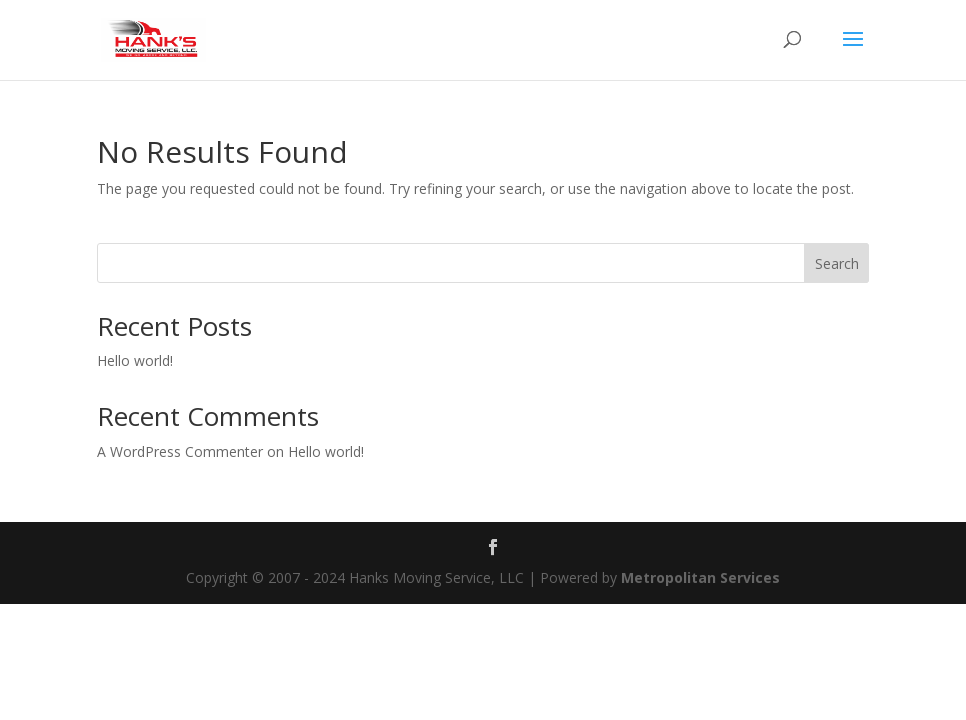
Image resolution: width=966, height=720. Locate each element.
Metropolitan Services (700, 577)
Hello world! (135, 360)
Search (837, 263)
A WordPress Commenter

» Your task: Turn the data above into a numbered list, leaving out any blank lines and the pictures.

» Full answer:
1. Image resolution: width=966, height=720. Locate each element.
2. Metropolitan Services (700, 577)
3. Hello world! (135, 360)
4. Search (837, 263)
5. A WordPress Commenter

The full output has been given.